## PROVIDED PASSAGE:

-- Opening Marker --

I had a recent encounter that has been classified as no risk in context of HIV exposure from experts on this site and a couple of other sites which is a great relief and thank you. My incident however have led me to ask questions, purely from trying to establish a better understanding of HIV transmission, but so far my research has failed me. So hoping the good folks here can shed some light on the below.
Before I start, I have thoroughly read through modes of transmission in adults associated with HIV risk i.e. unprotected anal/ vaginal sex, sharing needles with infected people and blood transfusion - These risks are mentioned here and also other reputable sites such as The Body and Poz Forums. I understand and I’m clear on this front and I do not challenge these being the only risks.

-- Closing Marker --

Reproduce the HIV transmission post above word for word, from its first sentence to its last.

## EXTRACTED ENTRIES:
-- Opening Marker --

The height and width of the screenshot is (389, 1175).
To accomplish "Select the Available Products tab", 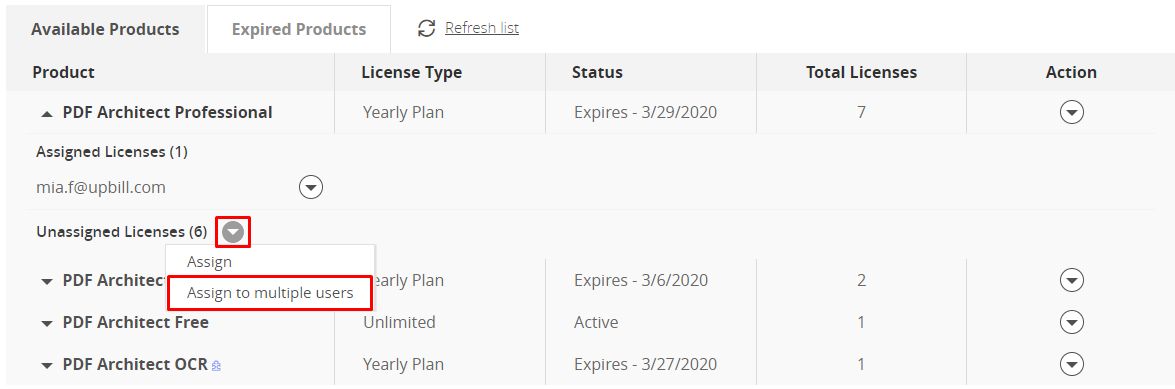I will 106,29.
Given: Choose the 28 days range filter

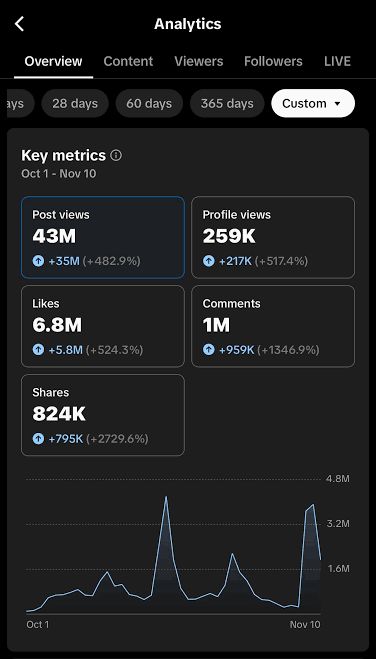Looking at the screenshot, I should [x=75, y=103].
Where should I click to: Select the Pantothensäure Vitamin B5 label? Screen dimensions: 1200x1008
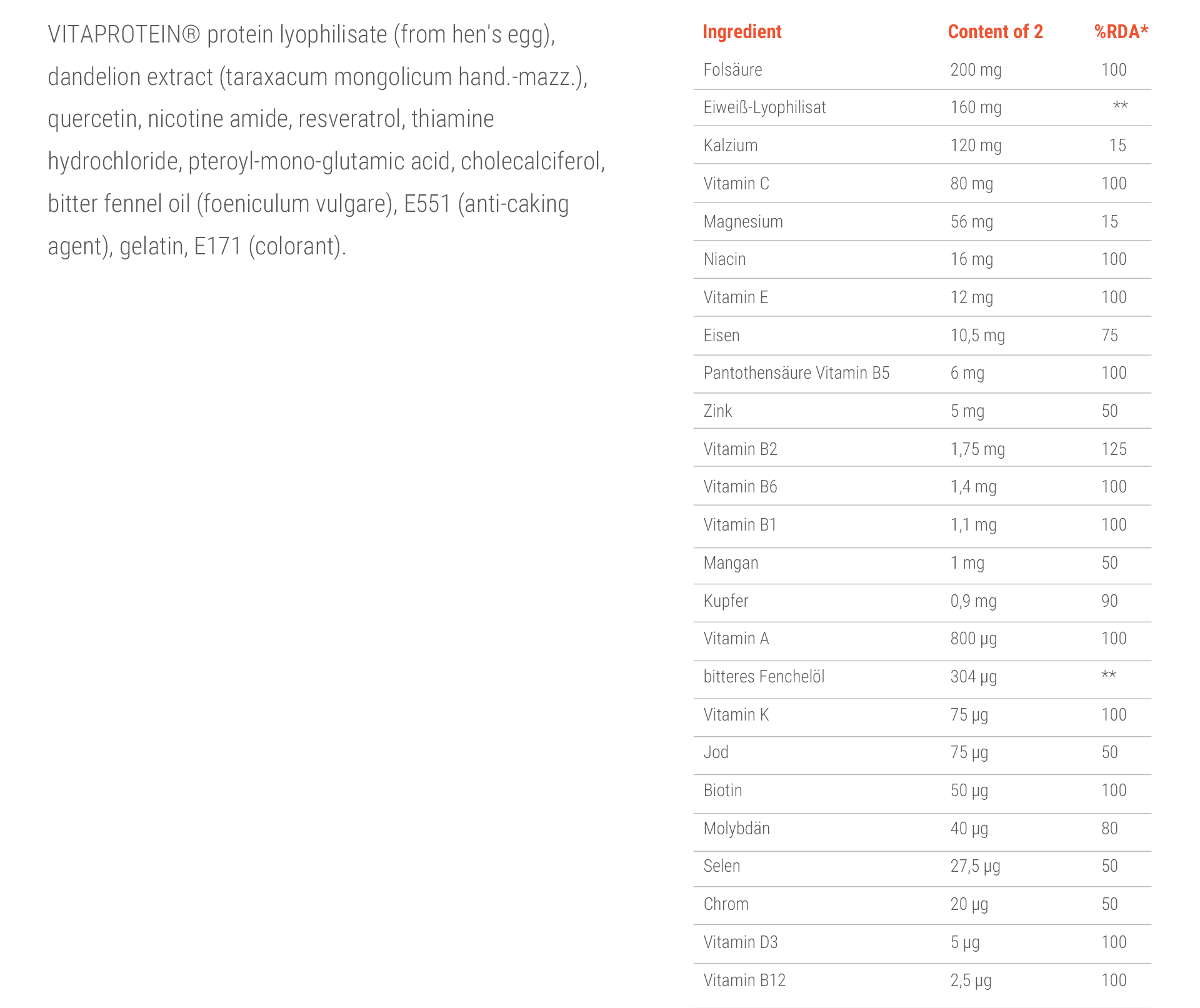tap(796, 373)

-- Closing Marker --

## RESPONSE BELOW:
I had a recent encounter that has been classified as no risk in context of HIV exposure from experts on this site and a couple of other sites which is a great relief and thank you. My incident however have led me to ask questions, purely from trying to establish a better understanding of HIV transmission, but so far my research has failed me. So hoping the good folks here can shed some light on the below.
Before I start, I have thoroughly read through modes of transmission in adults associated with HIV risk i.e. unprotected anal/ vaginal sex, sharing needles with infected people and blood transfusion - These risks are mentioned here and also other reputable sites such as The Body and Poz Forums. I understand and I’m clear on this front and I do not challenge these being the only risks.